Es konnten keine weiteren Informationen speziell zu den oben erwähnten staatlichen Einrichtungen alternativer Fürsorge für Kinder gefunden werden. Die folgenden Artikel berichten jedoch über staatliche Waisenhäuser, die auch Kinder zerrütteter Familien beziehungsweise Kinder aufnehmen würden, die keine elterliche Fürsorge erhalten würden:

 

Die sich selbst als unabhängige Nachrichtenagentur beschreibende irakische Website Yaqein berichtet im März 2018 über die Lage in Waisenhäusern im Irak. Laut Angaben des stellvertretenden Leiters der Abteilung für Personen mit besonderen Bedürfnissen im Ministerium für Arbeit und Soziale Angelegenheiten, Amir al-Musawi, gebe es im Irak nur wenige Waisenhäuser. In diesen staatlichen Einrichtungen seien die Kinder zudem Gewalt ausgesetzt. Im Irak gebe es insgesamt nur 23 Waisenhäuser, davon vier in Bagdad und 19 in den anderen Provinzen, dazu einige in der Autonomen Region Kurdistan. In der Provinz Al‑Anbar gebe es keine solche Einrichtung. Laut Daten des Statistikamtes des Planungsministeriums von 2016 gebe es im Irak 600.000 Waisen, wobei bei dieser Angabe keine Daten zu den Provinzen Al-Anbar und Ninawa einbezogen worden seien. Amir al-Musawi zufolge seien in den vorhandenen staatlichen Einrichtungen 462 Waisenkinder von 0 bis 18 Jahren untergebracht und das Ministerium habe keine finanziellen Ressourcen, weitere Waisen aufzunehmen oder neue Einrichtungen zu eröffnen. Die staatlichen Heime würden Kinder aufnehmen, die einen Elternteil verloren hätten und bei denen der andere Elternteil nicht für die Versorgung aufkommen könne, zudem Kinder aus zerrütteten Familienverhältnissen sowie Kinder geschiedener, inhaftierter sowie unbekannter Eltern.

Der Sozialforscher Hussain al-Tai habe gegenüber Yaqein angegeben, dass die Anzahl der Waisenhäuser und die verfügbaren Plätze darin überhaupt nicht den eigentlichen Bedarf bei einer Anzahl von mehr als einer halben Million Waisenkindern abdecken würden. In den Einrichtungen, die es nur in den Städten gebe, mangele es an vielen Aspekten der sozialen Fürsorge und der psychologischen Betreuung, darüber hinaus gebe es Berichte über schlechte Behandlung. Dabei ginge es nicht nur um das Versäumnis des Staates, die entsprechenden Dienste zur Verfügung zu stellen, es gebe auch Fälle von Menschenrechtsverletzungen, darunter Prostitution und Menschenhandel. Hussein al-Tai, der in Basra lebe, habe berichtet, dass die Art der Verstöße vom Alter der Waisen abhänge, so komme es zu Fällen sexueller Ausbeutung bis hin zur Rekrutierung in bewaffnete Gruppen. Die schwersten Verstöße gebe es in Basra und in den südlichen Provinzen allgemein, darunter insbesondere innerhalb der Altersgruppe bis zu zehn Jahren.

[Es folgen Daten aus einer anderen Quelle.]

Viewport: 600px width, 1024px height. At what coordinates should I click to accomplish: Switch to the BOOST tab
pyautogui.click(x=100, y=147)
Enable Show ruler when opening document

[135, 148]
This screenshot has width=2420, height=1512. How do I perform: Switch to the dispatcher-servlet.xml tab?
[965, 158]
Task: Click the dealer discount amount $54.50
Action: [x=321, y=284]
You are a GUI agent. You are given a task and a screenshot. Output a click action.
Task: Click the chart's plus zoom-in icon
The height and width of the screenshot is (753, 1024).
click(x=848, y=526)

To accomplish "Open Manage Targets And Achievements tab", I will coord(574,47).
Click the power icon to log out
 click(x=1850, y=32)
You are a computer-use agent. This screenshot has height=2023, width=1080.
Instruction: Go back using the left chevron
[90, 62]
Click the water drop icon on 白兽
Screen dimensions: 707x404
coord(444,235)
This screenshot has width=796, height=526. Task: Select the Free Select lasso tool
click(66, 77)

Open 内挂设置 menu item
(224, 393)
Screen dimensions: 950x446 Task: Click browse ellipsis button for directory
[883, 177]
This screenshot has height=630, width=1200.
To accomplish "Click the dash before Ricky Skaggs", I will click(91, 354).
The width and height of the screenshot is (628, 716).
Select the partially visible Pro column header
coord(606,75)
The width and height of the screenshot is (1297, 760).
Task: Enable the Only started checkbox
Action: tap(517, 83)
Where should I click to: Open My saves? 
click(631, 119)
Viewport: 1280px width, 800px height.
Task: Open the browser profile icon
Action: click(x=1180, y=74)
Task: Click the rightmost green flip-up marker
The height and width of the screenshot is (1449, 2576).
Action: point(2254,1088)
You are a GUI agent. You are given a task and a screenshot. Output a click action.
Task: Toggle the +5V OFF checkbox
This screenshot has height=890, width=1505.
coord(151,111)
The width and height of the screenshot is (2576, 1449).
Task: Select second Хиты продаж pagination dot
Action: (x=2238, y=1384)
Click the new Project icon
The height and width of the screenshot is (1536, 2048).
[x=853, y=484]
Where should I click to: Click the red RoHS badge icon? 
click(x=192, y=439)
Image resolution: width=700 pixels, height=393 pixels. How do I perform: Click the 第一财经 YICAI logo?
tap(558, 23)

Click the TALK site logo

Auch in Waisenhäusern in Bagdad komme es zu Verstößen, so Mahdiya Ahmed, eine ehemalige Mitarbeiterin in einem staatlichen Waisenhaus für Burschen. An ihrer ehemaligen Arbeitsstelle seien die Burschen körperlich angegriffen und mit Stöcken geschlagen worden. 2014 habe es einen Vorfall gegeben, bei dem ein siebenjähriger Bursche von einem Mitarbeiter mit einem Metallteil verprügelt worden sei, wobei er sich einen Arm und ein Bein gebrochen habe. Das Kind sei daraufhin ins Krankenhaus gebracht worden. Die Ermittlungen gegen den Mitarbeiter seien bald eingestellt worden und er sei an einen anderen Posten im Ministerium für Arbeit und Soziales versetzt worden. Während ihrer sechsjährigen Tätigkeit in der Einrichtung sei Mahdiya Zeugin von physischer Gewalt, jedoch nicht von sexueller Gewalt geworden. (Yaqein, 6. März 2018)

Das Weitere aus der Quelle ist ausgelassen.